What Is VAT?
Value Added Tax (VAT) is a consumption tax collected by VAT-registered businesses on behalf of HMRC. It's charged at each stage of the supply chain, but ultimately borne by the end consumer. VAT-registered businesses charge VAT on their sales (output tax) and reclaim VAT on their purchases (input tax), paying only the net difference to HMRC.

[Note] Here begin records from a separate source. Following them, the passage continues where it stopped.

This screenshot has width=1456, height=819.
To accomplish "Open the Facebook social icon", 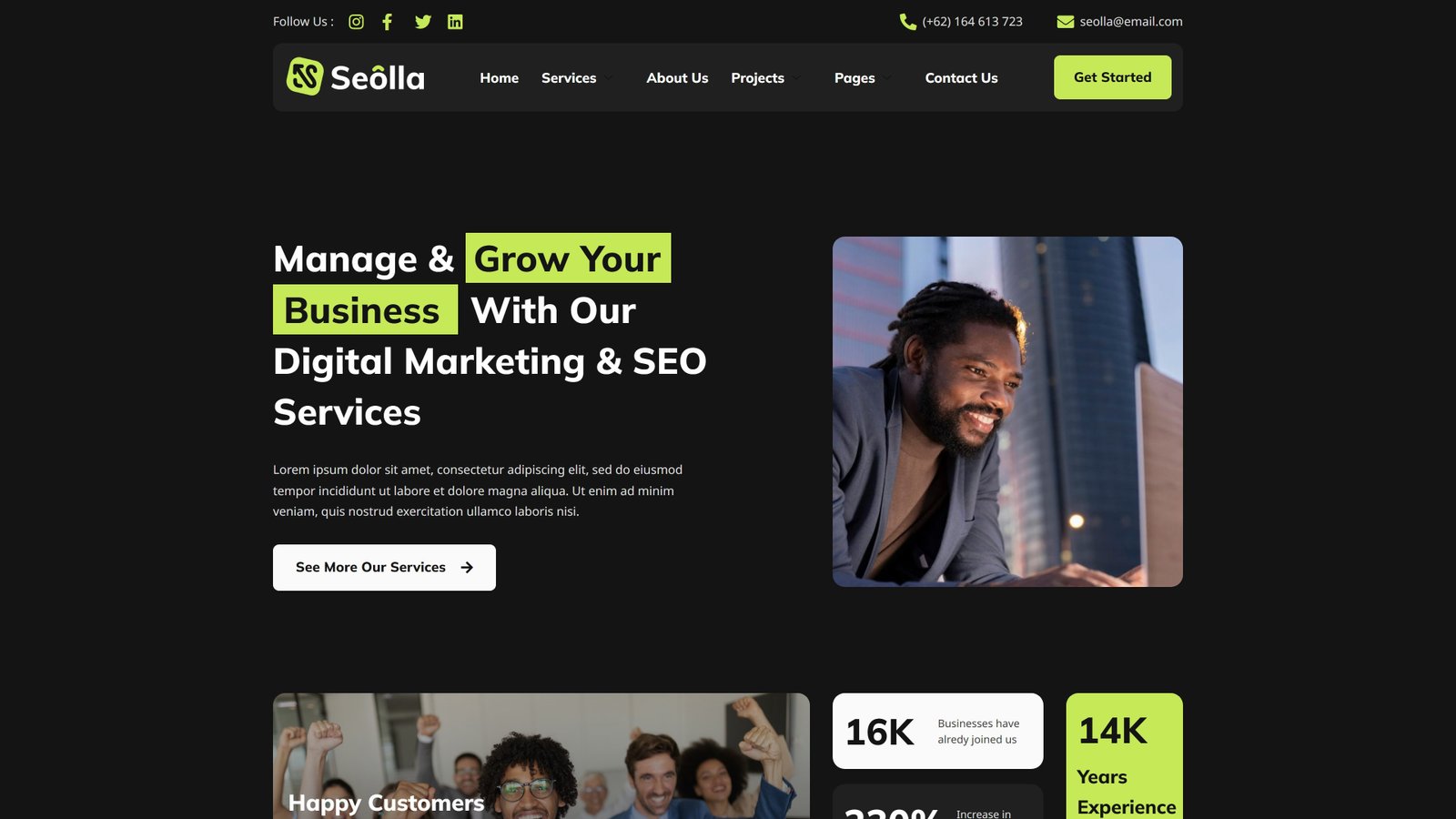I will point(387,22).
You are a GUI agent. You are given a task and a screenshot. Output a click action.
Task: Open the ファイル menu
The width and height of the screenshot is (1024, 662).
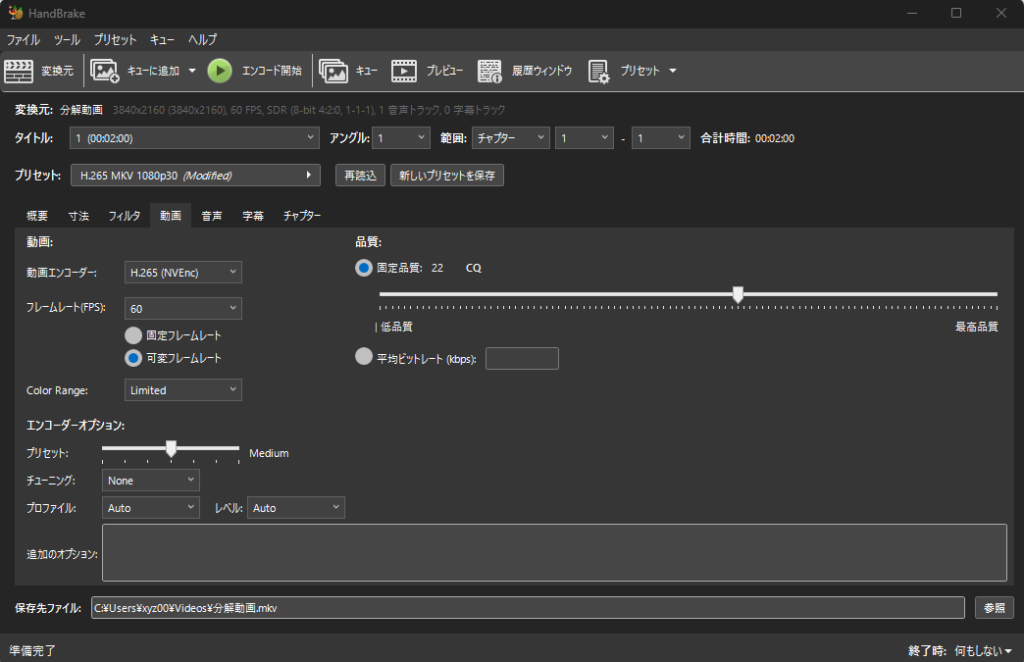[x=23, y=40]
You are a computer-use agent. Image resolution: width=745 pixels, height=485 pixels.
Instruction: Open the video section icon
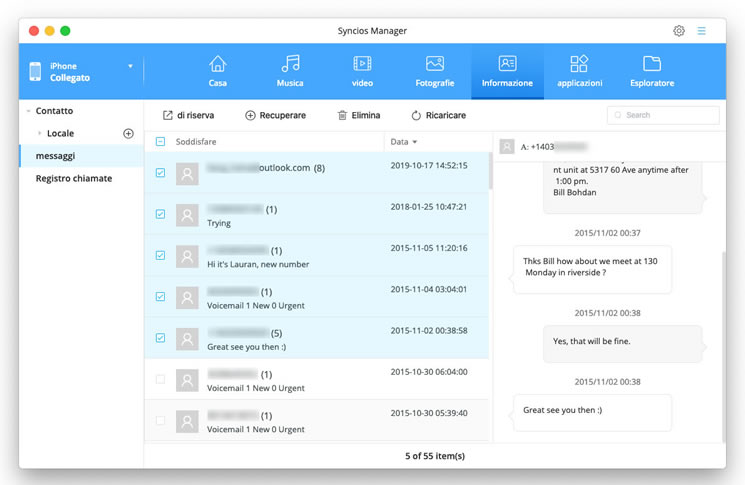point(362,64)
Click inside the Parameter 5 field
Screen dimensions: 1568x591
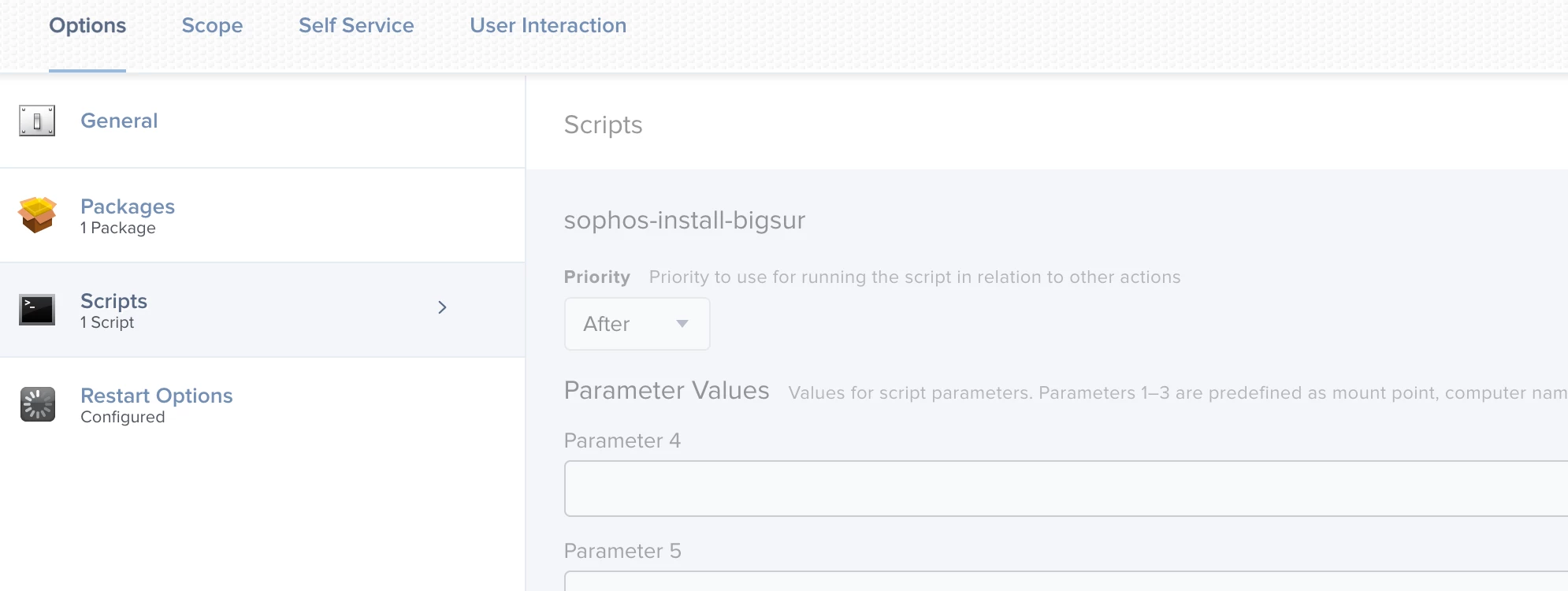coord(1064,582)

VAT raises roughly £170 billion per year — about a fifth of all UK tax revenue. It applies to most goods and services in the UK, with important exceptions for zero-rated and exempt supplies.
VAT Registration
Compulsory Registration
You must register for VAT if your taxable turnover exceeds the registration threshold of £90,000 in any rolling 12-month period. Once you breach this, you have 30 days to notify HMRC and registration takes effect from the start of the following month (or immediately if you knew you'd exceed the threshold in the next 30 days alone).
Voluntary Registration
Any business can register voluntarily below the threshold. This makes sense if you make significant purchases from VAT-registered suppliers, as you can reclaim input tax. It also makes your business appear larger and more established. The downside: additional administration and the need to charge VAT on your sales.
Deregistering
You can apply to deregister if your taxable turnover falls below the deregistration threshold of £88,000. You must deregister if you stop making taxable supplies.
VAT Rates
| Rate | % | Examples |
|---|---|---|
| Standard rate | 20% | Most goods and services, electronics, clothing (adult), professional services |
| Reduced rate | 5% | Domestic energy, children's car seats, stop-smoking aids, renovation of empty homes |
| Zero rate | 0% | Most food, children's clothing and footwear, books, newspapers, public transport, new dwellings |
| Exempt | N/A | Financial services, insurance, education, healthcare, some land/property transactions |
Zero-rated vs exempt: both carry no VAT, but the distinction matters. For zero-rated supplies, you can still reclaim input tax on related costs. For exempt supplies, you cannot — making partial exemption calculations necessary if you make a mix of both.
Input Tax and Output Tax
Output tax is the VAT you charge customers on your taxable sales. Input tax is the VAT you pay on business purchases, overheads, and costs. Your VAT return subtracts one from the other:
- If output tax > input tax: you pay the difference to HMRC.
- If input tax > output tax: HMRC repays the difference to you.
You can only reclaim input tax on costs that relate to your taxable business activities. Personal use, entertainment, and most car costs are blocked from reclaim.
VAT Returns and Making Tax Digital
Most businesses submit quarterly VAT returns online. Since April 2022, all VAT-registered businesses must use Making Tax Digital (MTD)-compatible software to keep digital records and submit returns. HMRC no longer accepts manual submissions.
Payment and the return are both due one month and seven days after the end of the VAT accounting period. Late filing and late payment attract surcharges, interest, and potentially a default surcharge regime.
VAT Accounting Schemes
Standard VAT Accounting
The default. You account for VAT on the invoice date — when you raise a sales invoice, not when you receive payment. You reclaim input VAT when you receive a purchase invoice.
Cash Accounting Scheme
Available to businesses with taxable turnover under £1.35m. You account for VAT when you receive payment (not when you invoice), which protects cash flow if customers are slow payers. You can only leave when turnover falls below £1.6m.
Flat Rate Scheme (FRS)
For businesses with taxable turnover under £150,000. Instead of tracking each sale and purchase, you pay a fixed percentage of your gross (VAT-inclusive) turnover to HMRC. The percentage depends on your trade sector and ranges from around 4% to 14.5%. You keep the difference between the VAT you charge customers and the flat rate percentage — but you cannot separately reclaim input VAT on purchases.
Whether the FRS saves you money depends on your level of VAT-rated purchases. Businesses with low costs (consultants, sole traders) often benefit; those with high materials costs often don't.
Annual Accounting Scheme
Submit one annual return instead of four quarterly ones. You make advance payments during the year (based on the previous year's VAT bill) and settle the balance on filing. Good for businesses that prefer to budget VAT payments but lose some cash-flow flexibility.
Record Keeping
Under MTD you must keep digital VAT records including: VAT account (a running total of VAT owed and reclaimed), copies of all sales and purchase invoices, and evidence of any adjustments. Records must be kept for at least 6 years.